The original script called for [the space station] Tiangong 1 to be followed by Tiangong 2, which would have been a module of the same basic design as Tiangong 1. Tiangong 2 was expected to have tested more advanced life-support systems than Tiangong 1, but there would be no major changes to the spacecraft. It was expected that two or three crews would be launched to this module.

Towards the end of the decade, China would then launch Tiangong 3, which was slated to be an entirely different class of spacecraft. It would be larger and more capable. Tiangong 3 was expected by some analysts to be a precursor to the types of modules to be used in China’s future space station, slated for launch around 2020.

According to Yang’s presentation, we can forget about Tiangong 2. Or at least, we can forget about Tiangong 2 as it was originally planned.

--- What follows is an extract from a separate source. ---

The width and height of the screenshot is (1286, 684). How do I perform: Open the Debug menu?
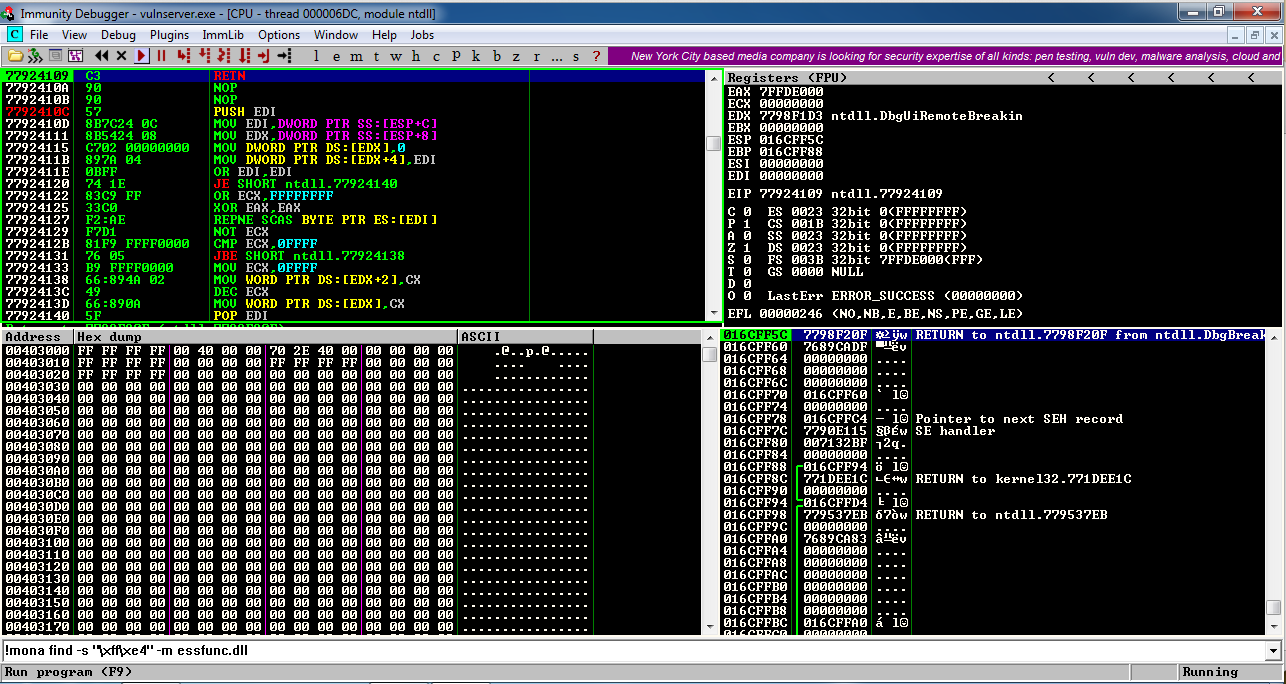tap(118, 35)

China still plans to launch a mission with this name, but it would seem that the large laboratory module originally known as “Tiangong 3” has now been designated as the new Tiangong 2.

In other words, China is accelerating the admittedly slow pace of their manned program.


One comment

  • wodun

    Is it a slow pace? As compared to what?

    China has been making steady progress and each time they achieve something in space it comes as a surprise to the people claiming they are incapable. These same people usually say that any comment about how well China is doing in relation to an effort to get our own space rogram back on track, is nothing but red scare fear mongering about a country 50 years behind us. As if what we did 50 years ago has any bearing on what we do tomorrow.

    From autonomos docking to anti-satelite programs, China continues to prove more capable than given credit for.

    Space isn’t a race, it’s a marathon. Any activity takes a significant number of years in plannig, construction, and travel time. The ammount of time required is far more than alomost every other human endevor for government, business, or anything else. The Chinese seem to recognize this if the naming of their Long March launches is representative of their philosophy.

    It is good we have some competition maybe it will cause us to get our act together. We cannot be dismissive or complaceant.